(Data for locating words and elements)
════════

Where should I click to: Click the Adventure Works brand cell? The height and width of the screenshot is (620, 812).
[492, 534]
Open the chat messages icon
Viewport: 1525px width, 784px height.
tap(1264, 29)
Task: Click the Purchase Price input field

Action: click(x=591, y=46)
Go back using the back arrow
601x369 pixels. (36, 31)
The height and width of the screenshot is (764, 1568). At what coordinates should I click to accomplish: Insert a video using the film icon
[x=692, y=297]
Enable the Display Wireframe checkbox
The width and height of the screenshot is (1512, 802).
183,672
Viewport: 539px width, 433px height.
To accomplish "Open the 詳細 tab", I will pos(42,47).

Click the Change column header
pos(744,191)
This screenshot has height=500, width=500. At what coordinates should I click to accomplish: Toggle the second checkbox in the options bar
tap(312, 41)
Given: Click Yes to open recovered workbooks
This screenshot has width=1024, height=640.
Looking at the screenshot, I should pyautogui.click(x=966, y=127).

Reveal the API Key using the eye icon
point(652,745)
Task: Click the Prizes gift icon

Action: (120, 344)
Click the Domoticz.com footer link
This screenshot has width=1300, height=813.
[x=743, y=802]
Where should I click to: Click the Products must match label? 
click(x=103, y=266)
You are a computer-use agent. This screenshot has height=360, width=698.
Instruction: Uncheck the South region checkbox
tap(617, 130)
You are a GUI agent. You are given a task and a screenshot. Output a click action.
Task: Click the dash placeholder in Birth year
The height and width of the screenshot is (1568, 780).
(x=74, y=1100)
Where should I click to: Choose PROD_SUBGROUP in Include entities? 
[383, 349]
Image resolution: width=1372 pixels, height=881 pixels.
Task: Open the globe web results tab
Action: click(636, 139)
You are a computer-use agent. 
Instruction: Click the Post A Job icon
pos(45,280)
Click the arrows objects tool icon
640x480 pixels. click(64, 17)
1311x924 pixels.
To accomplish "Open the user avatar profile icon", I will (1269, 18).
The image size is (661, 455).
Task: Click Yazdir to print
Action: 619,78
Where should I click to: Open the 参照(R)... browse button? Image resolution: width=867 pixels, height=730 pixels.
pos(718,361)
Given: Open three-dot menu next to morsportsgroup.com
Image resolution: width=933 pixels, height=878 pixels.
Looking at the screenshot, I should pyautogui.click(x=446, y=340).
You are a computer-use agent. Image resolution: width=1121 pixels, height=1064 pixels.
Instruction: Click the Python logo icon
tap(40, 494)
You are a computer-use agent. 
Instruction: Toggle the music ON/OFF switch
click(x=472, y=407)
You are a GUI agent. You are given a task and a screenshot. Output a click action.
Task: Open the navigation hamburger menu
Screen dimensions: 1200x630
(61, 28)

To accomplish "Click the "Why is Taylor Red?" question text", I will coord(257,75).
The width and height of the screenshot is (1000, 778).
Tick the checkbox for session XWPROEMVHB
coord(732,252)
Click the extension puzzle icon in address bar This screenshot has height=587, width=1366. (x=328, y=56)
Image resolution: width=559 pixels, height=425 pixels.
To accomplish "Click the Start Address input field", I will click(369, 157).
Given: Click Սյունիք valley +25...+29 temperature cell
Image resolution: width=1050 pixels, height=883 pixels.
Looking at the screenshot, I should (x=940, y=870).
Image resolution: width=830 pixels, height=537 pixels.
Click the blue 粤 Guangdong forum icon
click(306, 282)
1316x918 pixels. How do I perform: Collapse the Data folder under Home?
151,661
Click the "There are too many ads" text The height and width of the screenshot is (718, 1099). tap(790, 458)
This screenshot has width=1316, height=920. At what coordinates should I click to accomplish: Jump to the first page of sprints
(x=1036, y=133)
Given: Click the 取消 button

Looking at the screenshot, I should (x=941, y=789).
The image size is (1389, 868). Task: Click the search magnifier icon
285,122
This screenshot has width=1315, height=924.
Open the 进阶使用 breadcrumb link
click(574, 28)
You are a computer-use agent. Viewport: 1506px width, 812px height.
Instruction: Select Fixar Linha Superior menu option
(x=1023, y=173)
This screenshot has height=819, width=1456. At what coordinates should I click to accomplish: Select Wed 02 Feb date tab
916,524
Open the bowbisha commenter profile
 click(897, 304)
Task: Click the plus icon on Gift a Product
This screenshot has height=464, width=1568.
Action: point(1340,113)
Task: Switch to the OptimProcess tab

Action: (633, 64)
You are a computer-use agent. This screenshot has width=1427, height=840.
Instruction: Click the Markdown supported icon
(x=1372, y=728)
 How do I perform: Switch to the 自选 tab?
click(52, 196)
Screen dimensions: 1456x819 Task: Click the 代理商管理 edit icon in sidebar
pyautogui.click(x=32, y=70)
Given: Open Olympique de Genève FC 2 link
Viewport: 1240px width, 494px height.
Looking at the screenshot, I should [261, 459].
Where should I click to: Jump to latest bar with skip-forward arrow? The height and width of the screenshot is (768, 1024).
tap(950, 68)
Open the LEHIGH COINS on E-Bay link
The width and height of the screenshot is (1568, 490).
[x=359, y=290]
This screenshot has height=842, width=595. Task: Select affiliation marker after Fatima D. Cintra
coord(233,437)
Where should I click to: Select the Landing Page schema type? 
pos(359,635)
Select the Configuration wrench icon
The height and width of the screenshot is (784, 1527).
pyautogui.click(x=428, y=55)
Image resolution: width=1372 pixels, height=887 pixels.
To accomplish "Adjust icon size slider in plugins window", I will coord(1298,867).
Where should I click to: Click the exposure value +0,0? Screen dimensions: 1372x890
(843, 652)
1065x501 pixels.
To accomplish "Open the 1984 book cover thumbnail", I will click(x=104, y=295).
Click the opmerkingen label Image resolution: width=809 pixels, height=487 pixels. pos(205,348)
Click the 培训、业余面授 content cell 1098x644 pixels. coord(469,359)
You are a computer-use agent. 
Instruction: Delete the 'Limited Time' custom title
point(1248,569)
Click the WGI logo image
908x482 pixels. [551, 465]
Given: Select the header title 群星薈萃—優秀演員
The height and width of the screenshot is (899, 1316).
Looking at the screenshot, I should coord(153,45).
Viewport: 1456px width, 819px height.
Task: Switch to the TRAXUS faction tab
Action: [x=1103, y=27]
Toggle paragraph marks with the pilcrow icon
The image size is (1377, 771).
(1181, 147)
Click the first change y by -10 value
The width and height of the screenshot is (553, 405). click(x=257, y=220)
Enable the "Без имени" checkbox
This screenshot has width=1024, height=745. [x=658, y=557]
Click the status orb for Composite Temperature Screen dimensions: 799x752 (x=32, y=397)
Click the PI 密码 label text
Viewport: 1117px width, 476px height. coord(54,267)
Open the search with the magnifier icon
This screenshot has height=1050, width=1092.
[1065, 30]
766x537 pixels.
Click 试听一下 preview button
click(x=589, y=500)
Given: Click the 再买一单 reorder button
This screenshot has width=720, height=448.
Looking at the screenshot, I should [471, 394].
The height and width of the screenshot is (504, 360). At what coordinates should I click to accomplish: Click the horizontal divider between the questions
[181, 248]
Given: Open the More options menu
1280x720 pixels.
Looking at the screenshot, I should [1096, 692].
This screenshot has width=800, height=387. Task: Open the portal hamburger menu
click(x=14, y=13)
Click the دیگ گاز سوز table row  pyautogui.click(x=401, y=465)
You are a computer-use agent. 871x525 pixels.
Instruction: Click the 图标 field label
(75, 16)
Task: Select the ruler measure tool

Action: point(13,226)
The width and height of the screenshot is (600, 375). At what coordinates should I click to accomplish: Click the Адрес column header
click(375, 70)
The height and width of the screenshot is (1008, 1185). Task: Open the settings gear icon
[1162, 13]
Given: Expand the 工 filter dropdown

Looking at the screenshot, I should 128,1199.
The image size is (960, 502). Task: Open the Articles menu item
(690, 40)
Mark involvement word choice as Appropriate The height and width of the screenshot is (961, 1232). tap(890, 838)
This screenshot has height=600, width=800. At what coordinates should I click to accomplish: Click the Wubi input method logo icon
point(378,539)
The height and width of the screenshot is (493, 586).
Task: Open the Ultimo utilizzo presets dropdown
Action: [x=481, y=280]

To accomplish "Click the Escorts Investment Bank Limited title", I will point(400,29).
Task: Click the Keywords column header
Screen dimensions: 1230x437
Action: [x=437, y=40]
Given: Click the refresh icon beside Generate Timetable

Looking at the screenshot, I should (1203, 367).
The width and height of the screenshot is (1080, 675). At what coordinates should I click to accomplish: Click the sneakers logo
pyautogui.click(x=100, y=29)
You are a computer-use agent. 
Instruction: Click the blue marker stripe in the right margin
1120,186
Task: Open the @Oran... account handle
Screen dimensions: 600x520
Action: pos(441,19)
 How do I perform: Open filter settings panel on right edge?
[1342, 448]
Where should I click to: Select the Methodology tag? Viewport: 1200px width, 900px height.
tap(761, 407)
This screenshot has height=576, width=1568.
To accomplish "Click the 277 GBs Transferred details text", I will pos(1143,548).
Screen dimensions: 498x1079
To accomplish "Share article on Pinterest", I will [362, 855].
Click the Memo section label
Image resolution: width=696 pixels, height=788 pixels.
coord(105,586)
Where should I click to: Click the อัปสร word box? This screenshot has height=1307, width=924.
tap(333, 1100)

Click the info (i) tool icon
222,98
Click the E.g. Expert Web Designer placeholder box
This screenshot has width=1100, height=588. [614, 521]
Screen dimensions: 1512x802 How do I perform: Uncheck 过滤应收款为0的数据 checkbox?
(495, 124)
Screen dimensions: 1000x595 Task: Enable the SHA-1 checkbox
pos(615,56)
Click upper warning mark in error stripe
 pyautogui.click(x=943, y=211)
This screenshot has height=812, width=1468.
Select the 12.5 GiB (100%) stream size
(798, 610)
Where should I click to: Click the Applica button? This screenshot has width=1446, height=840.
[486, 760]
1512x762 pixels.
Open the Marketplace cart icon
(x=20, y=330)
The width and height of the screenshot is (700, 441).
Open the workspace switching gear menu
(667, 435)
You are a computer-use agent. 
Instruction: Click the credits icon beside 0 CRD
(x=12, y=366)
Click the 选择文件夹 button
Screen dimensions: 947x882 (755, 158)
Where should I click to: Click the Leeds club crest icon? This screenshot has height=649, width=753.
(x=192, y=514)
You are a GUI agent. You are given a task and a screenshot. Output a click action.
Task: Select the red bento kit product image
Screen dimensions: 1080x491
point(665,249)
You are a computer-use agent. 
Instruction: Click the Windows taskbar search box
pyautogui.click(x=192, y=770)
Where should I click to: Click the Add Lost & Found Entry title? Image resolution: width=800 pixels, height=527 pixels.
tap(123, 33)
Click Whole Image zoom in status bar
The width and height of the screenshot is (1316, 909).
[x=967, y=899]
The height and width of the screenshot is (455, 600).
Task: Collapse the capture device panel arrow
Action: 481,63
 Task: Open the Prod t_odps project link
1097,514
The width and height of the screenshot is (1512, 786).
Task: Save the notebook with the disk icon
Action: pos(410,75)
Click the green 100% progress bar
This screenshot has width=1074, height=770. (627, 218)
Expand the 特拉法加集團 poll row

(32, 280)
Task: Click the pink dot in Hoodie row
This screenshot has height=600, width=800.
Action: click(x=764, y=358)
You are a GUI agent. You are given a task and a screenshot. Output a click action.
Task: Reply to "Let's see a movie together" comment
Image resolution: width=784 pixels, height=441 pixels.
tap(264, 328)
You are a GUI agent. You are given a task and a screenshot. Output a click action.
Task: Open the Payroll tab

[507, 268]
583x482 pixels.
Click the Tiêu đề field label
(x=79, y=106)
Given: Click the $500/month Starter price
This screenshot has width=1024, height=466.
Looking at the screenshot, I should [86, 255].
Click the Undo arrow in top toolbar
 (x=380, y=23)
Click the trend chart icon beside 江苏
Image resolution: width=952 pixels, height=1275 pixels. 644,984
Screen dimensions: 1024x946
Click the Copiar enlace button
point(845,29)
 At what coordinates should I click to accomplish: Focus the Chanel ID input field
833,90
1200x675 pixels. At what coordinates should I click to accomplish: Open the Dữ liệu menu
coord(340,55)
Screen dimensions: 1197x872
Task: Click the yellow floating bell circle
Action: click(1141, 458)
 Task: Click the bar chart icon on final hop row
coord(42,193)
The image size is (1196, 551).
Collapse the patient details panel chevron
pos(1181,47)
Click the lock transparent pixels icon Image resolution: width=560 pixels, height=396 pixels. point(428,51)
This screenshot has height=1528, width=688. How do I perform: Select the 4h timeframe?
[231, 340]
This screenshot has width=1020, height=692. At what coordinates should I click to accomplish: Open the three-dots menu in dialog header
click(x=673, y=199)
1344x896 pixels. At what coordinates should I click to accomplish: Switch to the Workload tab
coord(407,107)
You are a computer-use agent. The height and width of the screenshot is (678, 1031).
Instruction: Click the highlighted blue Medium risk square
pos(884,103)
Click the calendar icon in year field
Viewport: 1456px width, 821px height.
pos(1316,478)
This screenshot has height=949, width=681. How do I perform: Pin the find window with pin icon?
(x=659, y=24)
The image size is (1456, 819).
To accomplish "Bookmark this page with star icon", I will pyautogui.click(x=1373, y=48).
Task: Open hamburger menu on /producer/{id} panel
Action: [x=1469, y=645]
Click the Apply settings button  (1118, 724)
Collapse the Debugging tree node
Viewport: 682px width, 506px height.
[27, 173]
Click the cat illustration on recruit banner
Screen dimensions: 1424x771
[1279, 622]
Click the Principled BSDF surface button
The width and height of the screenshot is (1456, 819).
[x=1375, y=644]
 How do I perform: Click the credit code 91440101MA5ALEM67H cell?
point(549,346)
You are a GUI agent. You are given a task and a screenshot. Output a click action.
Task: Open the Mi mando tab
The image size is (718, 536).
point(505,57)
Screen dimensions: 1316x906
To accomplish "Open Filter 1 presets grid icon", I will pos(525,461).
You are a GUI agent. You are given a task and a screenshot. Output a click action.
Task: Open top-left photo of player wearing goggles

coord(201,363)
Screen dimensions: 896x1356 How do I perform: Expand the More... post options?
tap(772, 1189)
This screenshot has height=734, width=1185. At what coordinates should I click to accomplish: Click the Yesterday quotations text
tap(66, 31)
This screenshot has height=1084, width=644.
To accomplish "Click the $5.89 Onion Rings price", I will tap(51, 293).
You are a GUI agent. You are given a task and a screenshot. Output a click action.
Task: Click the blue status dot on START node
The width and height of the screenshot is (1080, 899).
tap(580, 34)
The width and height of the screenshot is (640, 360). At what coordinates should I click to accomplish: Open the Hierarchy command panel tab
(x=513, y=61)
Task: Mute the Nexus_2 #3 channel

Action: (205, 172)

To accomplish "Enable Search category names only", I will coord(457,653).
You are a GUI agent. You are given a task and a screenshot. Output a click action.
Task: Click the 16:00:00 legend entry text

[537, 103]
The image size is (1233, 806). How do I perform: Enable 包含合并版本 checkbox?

════════

**WHAT YOU WILL DO**
Please replace "Articles" with "Archives" in the part of the listing that opens with the line containing "766x537 pixels." and closes with the line containing "pyautogui.click(x=100, y=29)". Return only those lines, with everything else left unchanged.

**RESULT**
766x537 pixels.
Click 试听一下 preview button
click(x=589, y=500)
Given: Click the 再买一单 reorder button
This screenshot has width=720, height=448.
Looking at the screenshot, I should [471, 394].
The height and width of the screenshot is (504, 360). At what coordinates should I click to accomplish: Click the horizontal divider between the questions
[181, 248]
Given: Open the More options menu
1280x720 pixels.
Looking at the screenshot, I should [1096, 692].
This screenshot has width=800, height=387. Task: Open the portal hamburger menu
click(x=14, y=13)
Click the دیگ گاز سوز table row  pyautogui.click(x=401, y=465)
You are a computer-use agent. 871x525 pixels.
Instruction: Click the 图标 field label
(75, 16)
Task: Select the ruler measure tool

Action: point(13,226)
The width and height of the screenshot is (600, 375). At what coordinates should I click to accomplish: Click the Адрес column header
click(375, 70)
The height and width of the screenshot is (1008, 1185). Task: Open the settings gear icon
[1162, 13]
Given: Expand the 工 filter dropdown

Looking at the screenshot, I should 128,1199.
The image size is (960, 502). Task: Open the Archives menu item
(690, 40)
Mark involvement word choice as Appropriate The height and width of the screenshot is (961, 1232). tap(890, 838)
This screenshot has height=600, width=800. At what coordinates should I click to accomplish: Click the Wubi input method logo icon
point(378,539)
The height and width of the screenshot is (493, 586).
Task: Open the Ultimo utilizzo presets dropdown
Action: [x=481, y=280]

To accomplish "Click the Escorts Investment Bank Limited title", I will point(400,29).
Task: Click the Keywords column header
Screen dimensions: 1230x437
Action: [x=437, y=40]
Given: Click the refresh icon beside Generate Timetable

Looking at the screenshot, I should (1203, 367).
The width and height of the screenshot is (1080, 675). At what coordinates should I click to accomplish: Click the sneakers logo
pyautogui.click(x=100, y=29)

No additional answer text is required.